By Lisa Friedman and Jim Tankersley
WASHINGTON — President Biden’s next big thing would fuse the rebuilding of America’s creaky infrastructure with record spending to fight climate change, a combination that, in scale and scope, represents a huge political shift, even for Democrats who have been in the climate trenches for decades.
A guiding philosophy of the Biden proposal argues that the future of good jobs is the transition to an economy that no longer churns out carbon dioxide through the burning of coal, oil and gas.
Aides are set to brief Mr. Biden this week on plans to invest between $3 trillion and $4 trillion in spending and tax credits on a wide range of efforts meant to bolster the economy. The money is currently planned to be split between two packages, starting with an infrastructure bill that is rooted in the effort to halt the emissions of planet-warming carbon dioxide. Administration officials stress that the details remain in flux.
But as currently constructed, accelerating a clean energy transformation underpins nearly every part of the plan, people familiar with it said. It includes building electric power lines that can deliver more renewable energy, building electric vehicle charging stations, capping oil and gas wells to reduce emissions and reclaiming abandoned coal mines. There is money to build a million new affordable, energy-efficient housing units and to make existing structures more energy efficient. Hundreds of billions of dollars would go toward “high-growth industries of the future,” such as advanced battery manufacturing.

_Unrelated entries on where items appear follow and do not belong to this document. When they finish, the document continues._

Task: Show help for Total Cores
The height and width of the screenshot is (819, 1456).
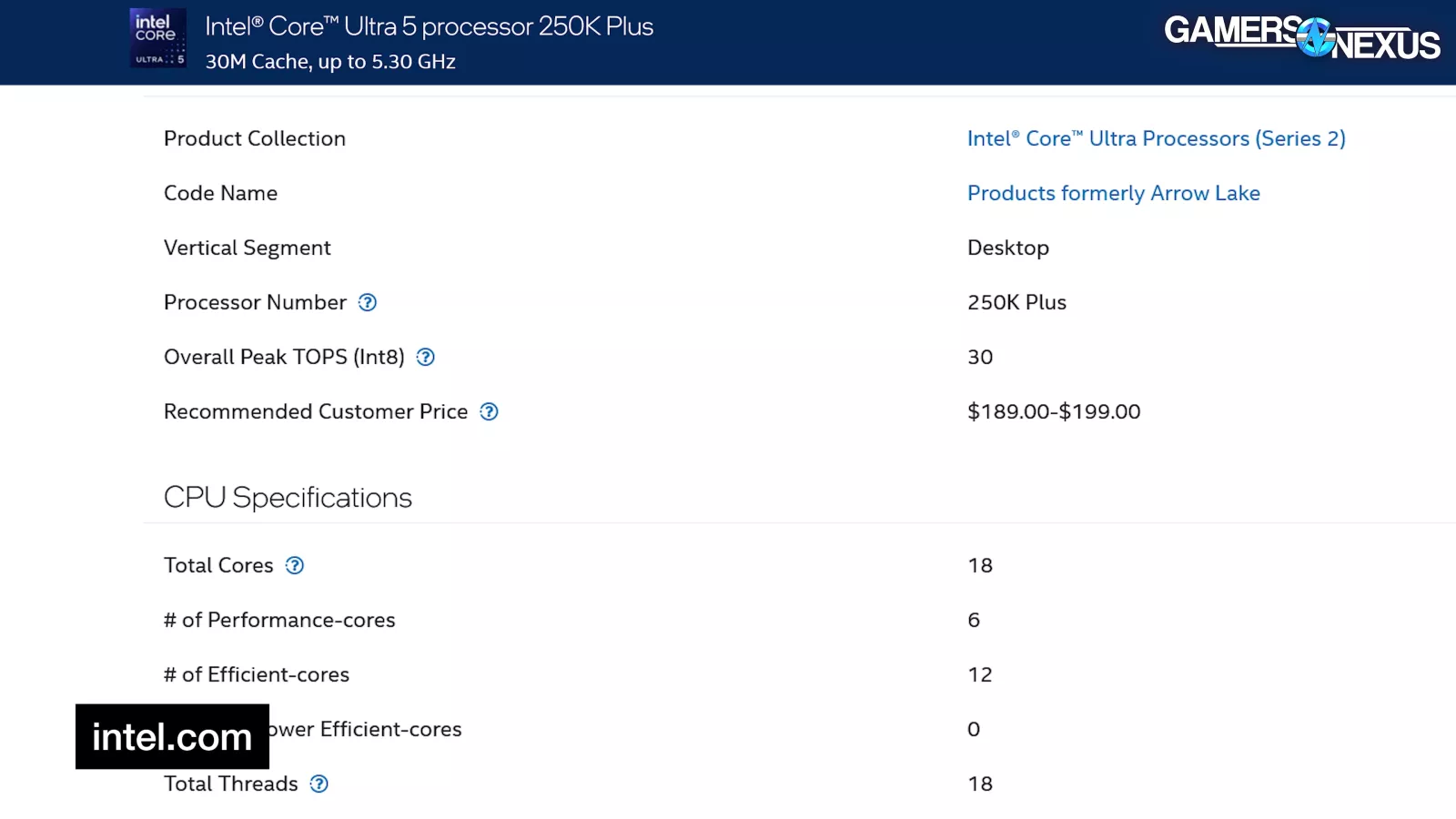Action: 295,566
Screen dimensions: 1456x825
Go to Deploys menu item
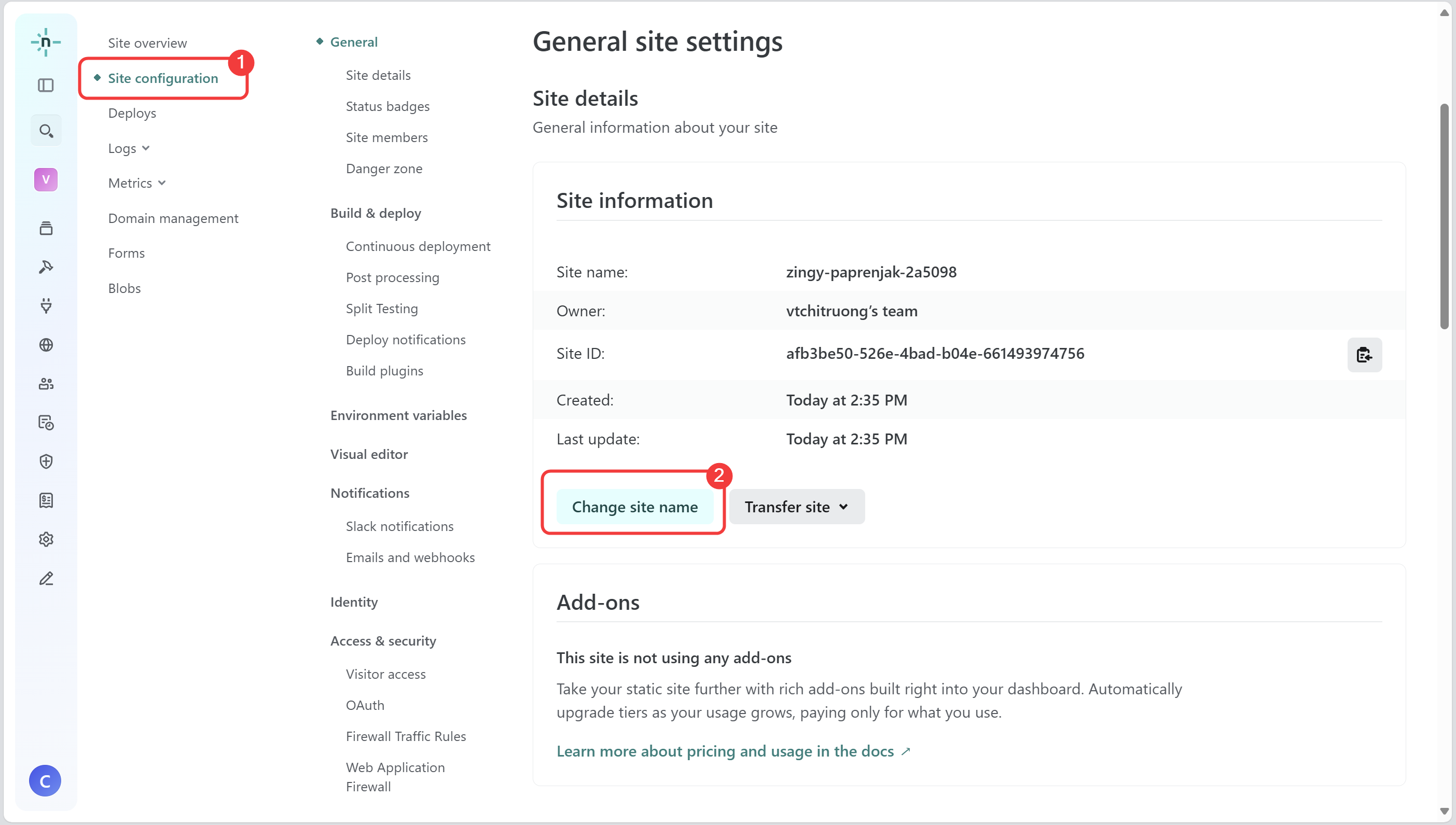[x=132, y=113]
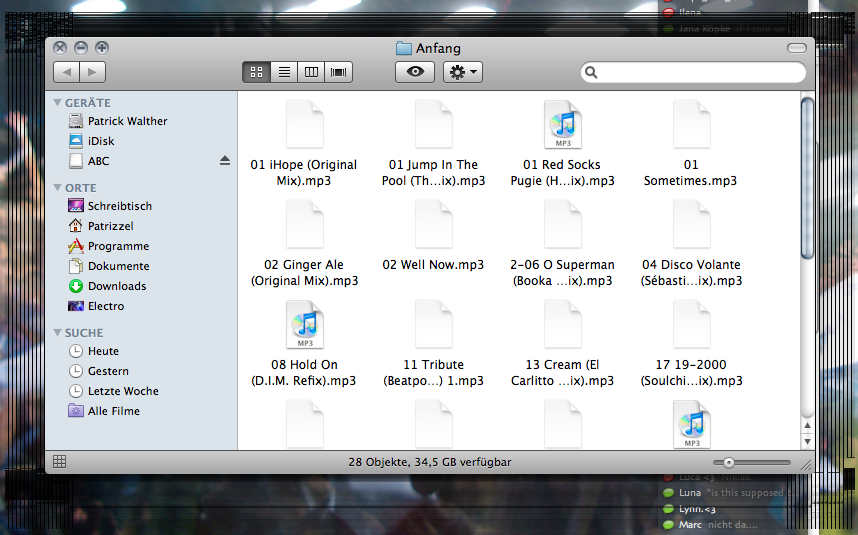Click the Quick Look eye button
858x535 pixels.
click(x=415, y=72)
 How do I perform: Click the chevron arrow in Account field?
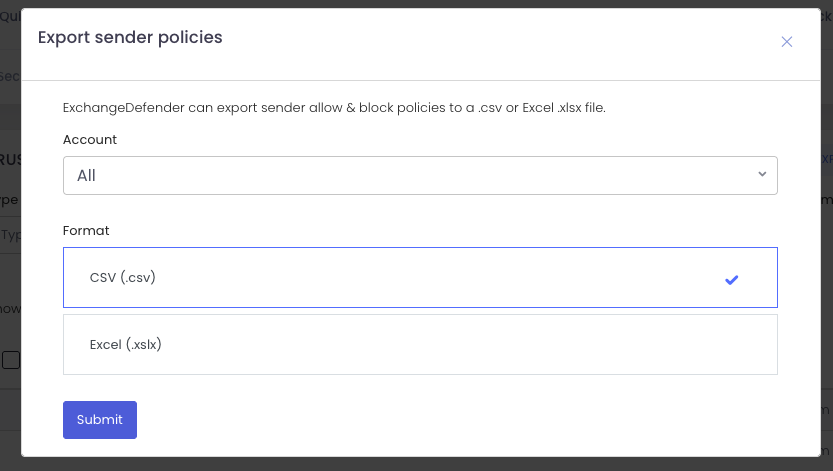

The underlying message — that the next step of America’s economic recovery is fundamentally tied to countering the climate crisis — represents a major pivot in the way Democrats make the case for tackling global warming. No longer merely an environmental imperative like saving the polar bears, or a side element of a stimulus package like it was under the Obama administration, climate change has become the centerpiece.
Administration officials say they view averting catastrophic warming and pursuing American dominance of the emerging global industries as inseparable. That is a sharp break from even the most recent Democratic administration, when Mr. Biden was vice president, let alone the Trump era, when the president denied the existence of climate change.